Federal police detain, assault photographer in Veracruz

MEXICO:

New York, February 25, 2008—Members of the Mexican Federal Preventive Police (PFP) detained and assaulted photographer Gabriel Huge Córdoba after he sought to cover a fatal Sunday afternoon car accident involving police in the eastern port city of Veracruz, the journalist said today. The Committee to Protect Journalists called on Mexican federal authorities to promptly investigate the matter.

Huge, a crime photographer for the Veracruz-based daily Notiver, was among several local journalists who arrived at the scene of a 2: 45 p.m. accident involving a PFP convoy, according to local press reports. PFP officers told photographers to leave the scene, according to Huge and news accounts. When Huge moved to a side street to photograph the accident, he was approached by other PFP members who were wearing masks, the journalist told CPJ. According to Huge, the officers accused him of not obeying their orders, handcuffed him, hit him in the back with a rifle butt, and pushed him into the back of a pickup truck.

Huge told CPJ that he was held face-down on the bed of the vehicle, driven around the city for several hours, and repeatedly kicked. PFP members told the photographer that he was being punished for perceived negative coverage about the PFP in the local media. Several local news outlets carried Huge’s account. One report said Huge’s equipment was confiscated as well.

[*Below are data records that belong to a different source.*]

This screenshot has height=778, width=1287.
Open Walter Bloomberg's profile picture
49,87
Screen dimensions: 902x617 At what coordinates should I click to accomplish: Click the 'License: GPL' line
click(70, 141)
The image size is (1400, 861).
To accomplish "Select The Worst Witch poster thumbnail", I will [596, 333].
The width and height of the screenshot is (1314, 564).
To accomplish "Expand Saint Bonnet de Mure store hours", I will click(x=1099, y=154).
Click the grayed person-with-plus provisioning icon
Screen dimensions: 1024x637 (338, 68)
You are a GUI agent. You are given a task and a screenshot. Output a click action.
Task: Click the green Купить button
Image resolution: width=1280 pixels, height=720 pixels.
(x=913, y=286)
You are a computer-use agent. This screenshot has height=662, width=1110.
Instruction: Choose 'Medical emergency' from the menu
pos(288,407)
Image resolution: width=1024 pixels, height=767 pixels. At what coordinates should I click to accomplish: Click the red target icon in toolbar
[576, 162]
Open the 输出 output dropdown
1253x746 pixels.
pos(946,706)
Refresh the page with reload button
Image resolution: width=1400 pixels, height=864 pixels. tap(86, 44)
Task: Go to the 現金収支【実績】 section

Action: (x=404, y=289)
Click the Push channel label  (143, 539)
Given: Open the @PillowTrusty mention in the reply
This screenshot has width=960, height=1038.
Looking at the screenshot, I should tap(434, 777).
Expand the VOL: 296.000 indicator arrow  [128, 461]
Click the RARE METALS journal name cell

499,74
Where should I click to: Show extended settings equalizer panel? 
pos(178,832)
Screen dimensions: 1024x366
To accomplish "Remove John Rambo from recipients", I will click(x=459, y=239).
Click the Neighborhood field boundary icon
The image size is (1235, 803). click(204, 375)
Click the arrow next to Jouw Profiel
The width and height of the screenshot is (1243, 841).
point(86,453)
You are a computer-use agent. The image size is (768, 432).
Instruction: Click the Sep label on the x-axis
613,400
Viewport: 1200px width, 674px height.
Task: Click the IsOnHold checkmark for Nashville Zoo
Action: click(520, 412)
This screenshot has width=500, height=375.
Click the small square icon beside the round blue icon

The photographer told CPJ that he was dropped off at the office of the Veracruz state prosecutor at 6:30 p.m., when he was charged with insulting authorities. Before being handed over, Huge said, a PFP member warned that police “would make sure that the next time he didn’t feel any pain at all.”

The PFP convoy was transporting three officers accused in the slaying of a Veracruz man last week, according to local and national press reports. One unidentified PFP member was killed in Sunday’s crash.

The Federal Secretary of Public Security in Mexico City, which oversees the PFP, did not immediately respond to CPJ’s request for comment. The Veracruz prosecutor’s office referred all questions to the police agency.

“Huge’s account of federal police officers threatening and attacking him is alarming,” said CPJ Executive Director Joel Simon. “We urge authorities to thoroughly investigate this report.”

Huge told CPJ that he planned to file a formal complaint with the general prosecutor, which is a federal office, and to local human rights authorities.

Four reporters in the northern state of Coahuila were detained by members of the Mexican army in August 2007, while covering a routine drug raid. The reporters, who said they were abused by authorities, were charged with possession of a firearm and marijuana. A federal judge exonerated the reporters a month later, while the Nacional Commission on Human Rights said it would investigate the soldiers involved in the incident.